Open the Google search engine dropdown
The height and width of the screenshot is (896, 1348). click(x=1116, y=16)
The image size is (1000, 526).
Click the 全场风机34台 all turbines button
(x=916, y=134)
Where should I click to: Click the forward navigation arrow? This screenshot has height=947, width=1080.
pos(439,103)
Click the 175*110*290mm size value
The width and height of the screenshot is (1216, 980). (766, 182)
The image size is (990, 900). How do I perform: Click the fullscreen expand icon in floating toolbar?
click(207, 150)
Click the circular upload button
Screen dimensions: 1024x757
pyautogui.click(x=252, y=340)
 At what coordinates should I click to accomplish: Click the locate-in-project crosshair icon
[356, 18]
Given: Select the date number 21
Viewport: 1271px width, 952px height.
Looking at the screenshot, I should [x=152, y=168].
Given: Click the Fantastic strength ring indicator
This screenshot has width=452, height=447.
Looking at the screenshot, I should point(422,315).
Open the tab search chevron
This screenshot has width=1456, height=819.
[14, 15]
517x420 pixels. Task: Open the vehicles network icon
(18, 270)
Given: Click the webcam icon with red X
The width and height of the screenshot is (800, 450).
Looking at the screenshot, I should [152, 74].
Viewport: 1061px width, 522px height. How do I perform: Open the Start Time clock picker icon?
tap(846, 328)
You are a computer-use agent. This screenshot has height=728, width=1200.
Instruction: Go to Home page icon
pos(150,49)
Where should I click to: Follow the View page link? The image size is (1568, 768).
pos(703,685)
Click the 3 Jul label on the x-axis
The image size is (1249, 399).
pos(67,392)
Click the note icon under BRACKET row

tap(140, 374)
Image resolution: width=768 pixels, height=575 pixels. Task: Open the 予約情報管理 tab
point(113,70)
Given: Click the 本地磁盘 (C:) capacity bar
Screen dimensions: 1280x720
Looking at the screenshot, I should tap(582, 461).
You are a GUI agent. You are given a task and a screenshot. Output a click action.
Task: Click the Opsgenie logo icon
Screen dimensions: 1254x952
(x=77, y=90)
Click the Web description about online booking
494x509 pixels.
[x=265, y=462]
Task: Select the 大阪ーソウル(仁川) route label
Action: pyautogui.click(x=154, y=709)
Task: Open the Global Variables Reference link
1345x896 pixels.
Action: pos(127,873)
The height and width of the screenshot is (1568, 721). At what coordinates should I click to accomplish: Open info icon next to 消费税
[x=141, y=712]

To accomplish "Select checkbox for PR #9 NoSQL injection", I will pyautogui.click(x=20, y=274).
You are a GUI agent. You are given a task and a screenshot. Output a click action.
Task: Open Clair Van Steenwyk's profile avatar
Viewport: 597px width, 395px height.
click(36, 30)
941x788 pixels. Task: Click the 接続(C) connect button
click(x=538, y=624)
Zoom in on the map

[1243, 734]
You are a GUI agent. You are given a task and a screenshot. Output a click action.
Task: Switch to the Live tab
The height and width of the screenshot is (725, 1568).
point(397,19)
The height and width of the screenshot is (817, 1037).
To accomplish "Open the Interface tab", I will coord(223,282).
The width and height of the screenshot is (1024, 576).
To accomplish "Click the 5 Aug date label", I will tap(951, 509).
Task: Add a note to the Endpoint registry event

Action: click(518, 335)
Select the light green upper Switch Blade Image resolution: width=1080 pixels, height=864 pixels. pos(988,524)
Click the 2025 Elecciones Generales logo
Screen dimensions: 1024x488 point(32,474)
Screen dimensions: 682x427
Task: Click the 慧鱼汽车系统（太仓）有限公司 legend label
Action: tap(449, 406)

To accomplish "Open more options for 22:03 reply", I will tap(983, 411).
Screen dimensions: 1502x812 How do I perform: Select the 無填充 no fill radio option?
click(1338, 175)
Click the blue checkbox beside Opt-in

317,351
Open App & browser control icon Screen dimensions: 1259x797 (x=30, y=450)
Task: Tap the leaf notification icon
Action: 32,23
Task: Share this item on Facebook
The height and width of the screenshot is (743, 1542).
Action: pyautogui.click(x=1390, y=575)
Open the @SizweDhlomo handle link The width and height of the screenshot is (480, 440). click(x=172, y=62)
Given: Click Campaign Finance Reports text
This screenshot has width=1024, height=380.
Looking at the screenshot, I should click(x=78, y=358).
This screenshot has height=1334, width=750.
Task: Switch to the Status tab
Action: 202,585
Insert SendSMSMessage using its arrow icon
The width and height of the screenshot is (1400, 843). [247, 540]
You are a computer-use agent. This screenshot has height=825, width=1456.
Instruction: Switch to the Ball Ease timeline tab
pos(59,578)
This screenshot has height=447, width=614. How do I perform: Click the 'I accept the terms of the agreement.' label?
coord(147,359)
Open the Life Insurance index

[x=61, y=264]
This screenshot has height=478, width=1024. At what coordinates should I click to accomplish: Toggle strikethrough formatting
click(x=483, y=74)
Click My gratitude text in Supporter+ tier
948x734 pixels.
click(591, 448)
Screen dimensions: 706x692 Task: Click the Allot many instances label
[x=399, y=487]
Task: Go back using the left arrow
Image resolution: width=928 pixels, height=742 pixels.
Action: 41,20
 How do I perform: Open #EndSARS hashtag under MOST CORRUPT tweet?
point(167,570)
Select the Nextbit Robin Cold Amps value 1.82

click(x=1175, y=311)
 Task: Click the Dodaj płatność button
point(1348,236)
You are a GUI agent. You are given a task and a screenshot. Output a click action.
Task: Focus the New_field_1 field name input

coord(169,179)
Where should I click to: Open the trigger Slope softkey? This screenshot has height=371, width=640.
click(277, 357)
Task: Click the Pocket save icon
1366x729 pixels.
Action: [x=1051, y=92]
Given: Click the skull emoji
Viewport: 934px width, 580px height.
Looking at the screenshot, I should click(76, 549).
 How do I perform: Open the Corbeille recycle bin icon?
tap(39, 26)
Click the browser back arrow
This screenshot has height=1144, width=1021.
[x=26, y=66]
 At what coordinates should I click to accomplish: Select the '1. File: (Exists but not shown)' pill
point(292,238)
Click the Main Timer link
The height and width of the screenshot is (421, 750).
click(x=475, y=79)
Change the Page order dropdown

※

**Task goal**
Each of the records is to be written out again without alteration.

**Response to the task**
Open the Google search engine dropdown
The height and width of the screenshot is (896, 1348). click(x=1116, y=16)
The image size is (1000, 526).
Click the 全场风机34台 all turbines button
(x=916, y=134)
Where should I click to: Click the forward navigation arrow? This screenshot has height=947, width=1080.
pos(439,103)
Click the 175*110*290mm size value
The width and height of the screenshot is (1216, 980). (766, 182)
The image size is (990, 900). How do I perform: Click the fullscreen expand icon in floating toolbar?
click(207, 150)
Click the circular upload button
Screen dimensions: 1024x757
pyautogui.click(x=252, y=340)
 At what coordinates should I click to accomplish: Click the locate-in-project crosshair icon
[356, 18]
Given: Select the date number 21
Viewport: 1271px width, 952px height.
Looking at the screenshot, I should [x=152, y=168].
Given: Click the Fantastic strength ring indicator
This screenshot has width=452, height=447.
Looking at the screenshot, I should point(422,315).
Open the tab search chevron
This screenshot has width=1456, height=819.
[14, 15]
517x420 pixels. Task: Open the vehicles network icon
(18, 270)
Given: Click the webcam icon with red X
The width and height of the screenshot is (800, 450).
Looking at the screenshot, I should [152, 74].
Viewport: 1061px width, 522px height. How do I perform: Open the Start Time clock picker icon?
tap(846, 328)
You are a computer-use agent. This screenshot has height=728, width=1200.
Instruction: Go to Home page icon
pos(150,49)
Where should I click to: Follow the View page link? The image size is (1568, 768).
pos(703,685)
Click the 3 Jul label on the x-axis
The image size is (1249, 399).
pos(67,392)
Click the note icon under BRACKET row

tap(140, 374)
Image resolution: width=768 pixels, height=575 pixels. Task: Open the 予約情報管理 tab
point(113,70)
Given: Click the 本地磁盘 (C:) capacity bar
Screen dimensions: 1280x720
Looking at the screenshot, I should tap(582, 461).
You are a GUI agent. You are given a task and a screenshot. Output a click action.
Task: Click the Opsgenie logo icon
Screen dimensions: 1254x952
(x=77, y=90)
Click the Web description about online booking
494x509 pixels.
[x=265, y=462]
Task: Select the 大阪ーソウル(仁川) route label
Action: pyautogui.click(x=154, y=709)
Task: Open the Global Variables Reference link
1345x896 pixels.
Action: pos(127,873)
The height and width of the screenshot is (1568, 721). At what coordinates should I click to accomplish: Open info icon next to 消费税
[x=141, y=712]

To accomplish "Select checkbox for PR #9 NoSQL injection", I will pyautogui.click(x=20, y=274).
You are a GUI agent. You are given a task and a screenshot. Output a click action.
Task: Open Clair Van Steenwyk's profile avatar
Viewport: 597px width, 395px height.
click(36, 30)
941x788 pixels. Task: Click the 接続(C) connect button
click(x=538, y=624)
Zoom in on the map

[1243, 734]
You are a GUI agent. You are given a task and a screenshot. Output a click action.
Task: Switch to the Live tab
The height and width of the screenshot is (725, 1568).
point(397,19)
The height and width of the screenshot is (817, 1037).
To accomplish "Open the Interface tab", I will coord(223,282).
The width and height of the screenshot is (1024, 576).
To accomplish "Click the 5 Aug date label", I will tap(951, 509).
Task: Add a note to the Endpoint registry event

Action: click(518, 335)
Select the light green upper Switch Blade Image resolution: width=1080 pixels, height=864 pixels. pos(988,524)
Click the 2025 Elecciones Generales logo
Screen dimensions: 1024x488 point(32,474)
Screen dimensions: 682x427
Task: Click the 慧鱼汽车系统（太仓）有限公司 legend label
Action: tap(449, 406)

To accomplish "Open more options for 22:03 reply", I will tap(983, 411).
Screen dimensions: 1502x812 How do I perform: Select the 無填充 no fill radio option?
click(1338, 175)
Click the blue checkbox beside Opt-in

317,351
Open App & browser control icon Screen dimensions: 1259x797 (x=30, y=450)
Task: Tap the leaf notification icon
Action: 32,23
Task: Share this item on Facebook
The height and width of the screenshot is (743, 1542).
Action: pyautogui.click(x=1390, y=575)
Open the @SizweDhlomo handle link The width and height of the screenshot is (480, 440). click(x=172, y=62)
Given: Click Campaign Finance Reports text
This screenshot has width=1024, height=380.
Looking at the screenshot, I should click(x=78, y=358).
This screenshot has height=1334, width=750.
Task: Switch to the Status tab
Action: 202,585
Insert SendSMSMessage using its arrow icon
The width and height of the screenshot is (1400, 843). [247, 540]
You are a computer-use agent. This screenshot has height=825, width=1456.
Instruction: Switch to the Ball Ease timeline tab
pos(59,578)
This screenshot has height=447, width=614. How do I perform: Click the 'I accept the terms of the agreement.' label?
coord(147,359)
Open the Life Insurance index

[x=61, y=264]
This screenshot has height=478, width=1024. At what coordinates should I click to accomplish: Toggle strikethrough formatting
click(x=483, y=74)
Click My gratitude text in Supporter+ tier
948x734 pixels.
click(591, 448)
Screen dimensions: 706x692 Task: Click the Allot many instances label
[x=399, y=487]
Task: Go back using the left arrow
Image resolution: width=928 pixels, height=742 pixels.
Action: 41,20
 How do I perform: Open #EndSARS hashtag under MOST CORRUPT tweet?
point(167,570)
Select the Nextbit Robin Cold Amps value 1.82

click(x=1175, y=311)
 Task: Click the Dodaj płatność button
point(1348,236)
You are a GUI agent. You are given a task and a screenshot. Output a click action.
Task: Focus the New_field_1 field name input

coord(169,179)
Where should I click to: Open the trigger Slope softkey? This screenshot has height=371, width=640.
click(277, 357)
Task: Click the Pocket save icon
1366x729 pixels.
Action: [x=1051, y=92]
Given: Click the skull emoji
Viewport: 934px width, 580px height.
Looking at the screenshot, I should click(76, 549).
 How do I perform: Open the Corbeille recycle bin icon?
tap(39, 26)
Click the browser back arrow
This screenshot has height=1144, width=1021.
[x=26, y=66]
 At what coordinates should I click to accomplish: Select the '1. File: (Exists but not shown)' pill
point(292,238)
Click the Main Timer link
The height and width of the screenshot is (421, 750).
click(x=475, y=79)
Change the Page order dropdown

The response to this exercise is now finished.